SLM series - Tabnine: A working combination of SLMs, LLMs (and the case for RAG)
This is a guest post written for the Computer Weekly Developer Network written by Ameya Deshmukh in his role as head of programmes for Tabnine.
Tabnine is an AI software development platform with the industry’s most contextually aware AI agents for every step of the SDLC.
Deshmukh writes in full as follows…
Last year we saw a number of Small Language Models (SLMs) released – but if small really is the new big, where does this leave enterprise teams with more models to manage than Dior?
One emerging use for SLMs is to be integrated with Large Language Models in software engineering, bringing the power of both to bear on those gnarly but essential undertakings such as code generation, debugging and documentation.
In a hybrid model of SLMs and LLMs, tasks are assigned to the model best suited to address them. LLMs adopt the role of general-purpose models to process large and complex activities while SLMs are turned into “specialiaed” models trained for specific tasks.
The differentiating factor between LLMs and SLMs is, unsurprisingly, size.
Corpus coolness
SLMs contain fewer parameters, making them ideally suited to the demands of development teams. They have the low latency and fast response times needed for the world of dev and test and are easier and quicker to fine tune and manage. Their smaller data load means SLMs are simpler to audit, too, making it easier to address data security and regulatory concerns, while their corpus can be refreshed faster as new data is required.
And finally, their size means SLMs can be deployed on-prem, making them cheaper and easier to acquire.
With this in mind, we’re seeing SLMs take on the role of “expert” model in sectors and projects where a precise body of knowledge is required – regulatory conditions or a business domain within which the finished AI system will be expected to function. We’ve therefore seen SLMs used for code completions by thousands of engineers in fields including semiconductor manufacturing, aerospace and defence and government.
But let’s not forget the LLM.
They excel in solving complex problems and offer deep contextual understanding using retrieval-augmented generation. They are suited to debugging and full-scale code generation, which makes them ideal for those building large enterprise systems.
But their size doesn’t lend them to easy fine tuning or fast-paced change.
Intelligent routing tooting
The question, therefore, is how to make this winning combination work effectively together.
Intelligent routing is the standard framework in AI systems, but it presents challenges in an enterprise development environment. The framework works by assessing queries and directing them to what it considers the most appropriate model. Implementing and operating intelligent routing successfully, however, comes with a lot of overhead that includes managing the configuration of routing rules and identifying the best paths to use when overriding responses.

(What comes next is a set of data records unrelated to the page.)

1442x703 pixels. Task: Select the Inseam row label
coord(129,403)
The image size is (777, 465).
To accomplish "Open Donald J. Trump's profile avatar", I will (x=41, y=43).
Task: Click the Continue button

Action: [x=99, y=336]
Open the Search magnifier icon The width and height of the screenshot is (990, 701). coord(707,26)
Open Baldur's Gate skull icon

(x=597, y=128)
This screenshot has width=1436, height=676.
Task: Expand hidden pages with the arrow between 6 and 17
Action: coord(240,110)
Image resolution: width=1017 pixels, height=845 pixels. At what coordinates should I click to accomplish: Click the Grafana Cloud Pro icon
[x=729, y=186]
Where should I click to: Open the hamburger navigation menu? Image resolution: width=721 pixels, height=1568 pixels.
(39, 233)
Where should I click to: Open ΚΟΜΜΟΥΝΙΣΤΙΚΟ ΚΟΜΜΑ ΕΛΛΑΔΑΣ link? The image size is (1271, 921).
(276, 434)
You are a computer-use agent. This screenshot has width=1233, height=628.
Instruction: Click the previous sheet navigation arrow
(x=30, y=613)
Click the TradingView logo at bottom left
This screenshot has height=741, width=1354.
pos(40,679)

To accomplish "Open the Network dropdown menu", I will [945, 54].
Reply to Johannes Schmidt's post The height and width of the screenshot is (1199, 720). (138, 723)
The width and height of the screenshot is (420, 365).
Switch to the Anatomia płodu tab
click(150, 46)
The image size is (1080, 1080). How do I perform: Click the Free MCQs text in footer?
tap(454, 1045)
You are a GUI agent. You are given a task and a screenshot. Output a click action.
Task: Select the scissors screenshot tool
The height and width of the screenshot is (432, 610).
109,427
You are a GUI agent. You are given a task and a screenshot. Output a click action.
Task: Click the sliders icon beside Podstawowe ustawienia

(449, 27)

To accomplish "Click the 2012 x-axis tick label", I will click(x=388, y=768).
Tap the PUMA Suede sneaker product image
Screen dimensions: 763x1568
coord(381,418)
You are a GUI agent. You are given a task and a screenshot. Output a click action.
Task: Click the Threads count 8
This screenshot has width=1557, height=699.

Not only is that a lot of work, but success is not guaranteed and you can end up creating more work in the long run.
Intelligent routing means you must fine-tune your SLMs to work with different codebases, languages, libraries, dependencies, architecture, design patterns and so on.
In an enterprise setting that could mean working on this across hundreds of SLMs. Not only is this time-consuming and expensive but the pace of change in dev and test and the scale of the enterprise environments, would make it difficult to keep the SLMs up-to-date – thereby exposing your AI systems to the risk of hallucination.
RAG time
There is an alternative to intelligent routing: Retrieval Augmented Generation (RAG).
RAG retrieves data in real time to ensure the responses used in an AI system use the “best” data available – thereby improving the quality of recommendations.
RAG is built using a powerful framework that reduces the workload on the engineers responsible for operating and maintaining the system. RAG can be applied to a broad range of scenarios without need to establish a network of predefined model routes – it uses context routes that are defined by the user. RAG is also efficient from a computational perspective: it’s capable of interrogating expert models at a deep level – pulling back data from the task, user, project, codebase and organisational level as necessary. The knock-on effect is you can reduce the number of expert models, helping cut costs and improve your environment’s performance.
Finally – and rather helpfully – SLMs are suited to RAG in areas like agentic code validation and code review.
Software engineering is ripe for the marriage of LLMs and SLMS – but it takes RAG to deliver on the promise of a finely-tuned SLM in your toolkit.